Good solution for storing and processing large data
May 20, 2021

Good solution for storing and processing large data

Anonymous | TrustRadius Reviewer
Score 7 out of 10
Vetted Review
Verified User

Modules Used

  • Hadoop Common
  • Hadoop Distributed File System
  • Hadoop MapReduce

Overall Satisfaction with Apache Hadoop

We use Apache Hadoop to store and process large amounts of data (petabytes per day) across thousands of data pipelines. Hadoop works reliably for this purpose. Data scientists at the company also use it for interactive querying for analytics and modeling purposes.
  • Storing large amounts of data
  • Processing large amounts of data via a familiar SQL interface
  • Slower than other interactive querying engines.
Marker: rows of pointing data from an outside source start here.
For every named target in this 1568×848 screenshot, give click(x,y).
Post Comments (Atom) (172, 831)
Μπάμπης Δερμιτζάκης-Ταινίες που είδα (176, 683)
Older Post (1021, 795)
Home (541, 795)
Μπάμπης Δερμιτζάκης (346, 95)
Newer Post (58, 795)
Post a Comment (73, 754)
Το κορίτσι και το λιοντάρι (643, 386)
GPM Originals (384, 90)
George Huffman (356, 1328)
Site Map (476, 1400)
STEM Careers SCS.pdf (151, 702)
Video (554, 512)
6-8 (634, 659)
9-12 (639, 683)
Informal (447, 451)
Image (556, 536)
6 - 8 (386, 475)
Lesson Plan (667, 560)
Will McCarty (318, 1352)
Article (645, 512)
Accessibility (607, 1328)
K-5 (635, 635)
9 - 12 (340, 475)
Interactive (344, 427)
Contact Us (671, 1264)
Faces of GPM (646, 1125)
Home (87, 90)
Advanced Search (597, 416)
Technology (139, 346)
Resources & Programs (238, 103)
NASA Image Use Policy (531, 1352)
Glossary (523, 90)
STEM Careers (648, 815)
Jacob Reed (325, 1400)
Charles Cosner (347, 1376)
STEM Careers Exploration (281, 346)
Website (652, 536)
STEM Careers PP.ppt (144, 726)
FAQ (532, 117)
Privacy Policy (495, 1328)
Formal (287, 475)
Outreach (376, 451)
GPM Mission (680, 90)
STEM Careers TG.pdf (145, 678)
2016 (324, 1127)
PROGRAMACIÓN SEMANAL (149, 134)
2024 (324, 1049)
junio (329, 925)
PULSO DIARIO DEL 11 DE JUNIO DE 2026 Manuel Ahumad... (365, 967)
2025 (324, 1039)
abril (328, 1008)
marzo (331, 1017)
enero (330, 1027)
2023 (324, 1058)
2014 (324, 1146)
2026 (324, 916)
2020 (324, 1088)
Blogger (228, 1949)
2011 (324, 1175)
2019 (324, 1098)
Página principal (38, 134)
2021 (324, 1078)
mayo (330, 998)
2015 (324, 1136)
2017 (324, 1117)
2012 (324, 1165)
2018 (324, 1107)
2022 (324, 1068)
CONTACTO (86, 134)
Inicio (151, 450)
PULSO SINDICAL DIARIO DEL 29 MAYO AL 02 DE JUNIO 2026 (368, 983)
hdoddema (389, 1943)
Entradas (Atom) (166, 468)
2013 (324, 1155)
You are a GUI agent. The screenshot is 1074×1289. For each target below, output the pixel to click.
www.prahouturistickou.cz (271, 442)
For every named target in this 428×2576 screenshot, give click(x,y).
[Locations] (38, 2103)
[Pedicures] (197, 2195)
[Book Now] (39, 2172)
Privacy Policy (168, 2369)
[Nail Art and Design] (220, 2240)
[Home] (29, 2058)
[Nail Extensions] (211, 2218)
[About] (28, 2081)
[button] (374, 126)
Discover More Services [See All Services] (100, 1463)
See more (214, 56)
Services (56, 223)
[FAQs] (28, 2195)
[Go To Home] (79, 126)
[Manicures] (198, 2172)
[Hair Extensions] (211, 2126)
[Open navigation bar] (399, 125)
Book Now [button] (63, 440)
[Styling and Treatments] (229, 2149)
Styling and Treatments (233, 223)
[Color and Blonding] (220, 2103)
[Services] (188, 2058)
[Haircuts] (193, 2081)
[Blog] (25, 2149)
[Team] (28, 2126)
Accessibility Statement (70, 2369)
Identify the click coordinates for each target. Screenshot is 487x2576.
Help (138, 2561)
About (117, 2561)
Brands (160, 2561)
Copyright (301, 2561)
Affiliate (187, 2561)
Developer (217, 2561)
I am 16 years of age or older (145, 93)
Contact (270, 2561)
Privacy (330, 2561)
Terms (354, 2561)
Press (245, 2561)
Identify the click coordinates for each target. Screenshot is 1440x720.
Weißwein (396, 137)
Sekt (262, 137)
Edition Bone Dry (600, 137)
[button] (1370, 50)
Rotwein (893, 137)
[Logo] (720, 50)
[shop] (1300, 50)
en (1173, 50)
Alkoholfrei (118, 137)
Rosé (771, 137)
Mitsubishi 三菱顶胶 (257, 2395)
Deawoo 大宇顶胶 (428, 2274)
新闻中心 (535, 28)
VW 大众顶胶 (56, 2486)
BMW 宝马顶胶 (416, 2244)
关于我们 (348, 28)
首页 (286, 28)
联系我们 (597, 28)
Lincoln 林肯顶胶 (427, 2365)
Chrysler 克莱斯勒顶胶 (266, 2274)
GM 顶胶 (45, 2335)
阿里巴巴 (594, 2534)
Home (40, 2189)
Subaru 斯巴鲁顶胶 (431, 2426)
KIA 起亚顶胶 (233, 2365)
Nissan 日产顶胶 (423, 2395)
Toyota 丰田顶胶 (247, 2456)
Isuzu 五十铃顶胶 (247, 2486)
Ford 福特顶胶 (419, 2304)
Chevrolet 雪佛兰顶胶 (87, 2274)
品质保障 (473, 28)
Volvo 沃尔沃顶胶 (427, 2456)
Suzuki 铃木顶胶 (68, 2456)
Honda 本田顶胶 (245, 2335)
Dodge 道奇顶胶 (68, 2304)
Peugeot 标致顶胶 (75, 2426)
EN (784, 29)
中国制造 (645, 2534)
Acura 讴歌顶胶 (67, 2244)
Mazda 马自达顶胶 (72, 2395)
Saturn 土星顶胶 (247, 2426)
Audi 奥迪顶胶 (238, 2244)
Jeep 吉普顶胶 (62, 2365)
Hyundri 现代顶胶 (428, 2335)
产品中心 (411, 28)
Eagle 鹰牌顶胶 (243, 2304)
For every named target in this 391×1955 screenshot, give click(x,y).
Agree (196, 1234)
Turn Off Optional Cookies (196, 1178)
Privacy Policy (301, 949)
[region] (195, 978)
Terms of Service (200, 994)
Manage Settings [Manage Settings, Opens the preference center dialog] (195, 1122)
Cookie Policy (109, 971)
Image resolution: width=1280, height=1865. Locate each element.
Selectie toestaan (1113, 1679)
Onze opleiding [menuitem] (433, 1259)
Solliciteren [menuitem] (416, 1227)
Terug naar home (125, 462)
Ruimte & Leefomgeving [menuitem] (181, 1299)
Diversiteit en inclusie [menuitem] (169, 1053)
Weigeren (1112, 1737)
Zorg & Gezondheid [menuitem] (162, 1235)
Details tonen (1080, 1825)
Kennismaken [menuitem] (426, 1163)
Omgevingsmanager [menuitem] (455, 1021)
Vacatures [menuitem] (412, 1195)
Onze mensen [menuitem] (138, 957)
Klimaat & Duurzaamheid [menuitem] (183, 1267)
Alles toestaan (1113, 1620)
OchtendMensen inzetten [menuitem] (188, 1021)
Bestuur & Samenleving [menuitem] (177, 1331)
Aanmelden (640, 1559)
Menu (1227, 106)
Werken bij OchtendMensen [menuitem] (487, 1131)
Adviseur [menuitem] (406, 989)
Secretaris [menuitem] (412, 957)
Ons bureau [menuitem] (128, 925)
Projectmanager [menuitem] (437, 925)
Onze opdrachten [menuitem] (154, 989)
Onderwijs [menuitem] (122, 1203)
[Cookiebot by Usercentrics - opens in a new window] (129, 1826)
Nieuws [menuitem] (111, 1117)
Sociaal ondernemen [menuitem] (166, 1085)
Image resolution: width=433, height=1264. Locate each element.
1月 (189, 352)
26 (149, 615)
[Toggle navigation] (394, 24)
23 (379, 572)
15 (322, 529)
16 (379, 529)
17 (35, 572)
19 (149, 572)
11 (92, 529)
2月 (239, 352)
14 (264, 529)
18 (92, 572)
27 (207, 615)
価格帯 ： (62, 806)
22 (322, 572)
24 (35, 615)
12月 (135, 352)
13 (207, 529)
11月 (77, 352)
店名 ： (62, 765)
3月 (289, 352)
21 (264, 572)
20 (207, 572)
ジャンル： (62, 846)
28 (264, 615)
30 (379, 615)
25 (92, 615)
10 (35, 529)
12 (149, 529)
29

Queries take minutes at least and up to hours sometimes
  • Tuning the settings to be able to run certain queries can require a lot of domain knowledge
  • Large scale data storage
  • Large scale data processing
  • Large scale interactive data querying
  • Makes all of the company's data easily accessible via a SQL interface
  • Allows affordable data storage
Spark is a good alternative to Hadoop that can have faster querying and processing performance and can offer more flexibility in terms of applications that it can support.

Google BigQuery has also been a great alternative and is especially great in terms of ease of use. The capacity to process data and the speed are great without having to do any settings tuning or optimization. It also doesn't require any on-site hosting, making it a great hands off solution.

Do you think Apache Hadoop delivers good value for the price?

Yes

Are you happy with Apache Hadoop's feature set?

Yes

Did Apache Hadoop live up to sales and marketing promises?

I wasn't involved with the selection/purchase process

Did implementation of Apache Hadoop go as expected?

I wasn't involved with the implementation phase

Would you buy Apache Hadoop again?

Yes

If you have petabytes of data that you need to store and process on a regular basis and don't mind having to wait minutes for your queries to run, Apache Hadoop is great for that use case. I would supplement it with another faster interactive database for interactive querying.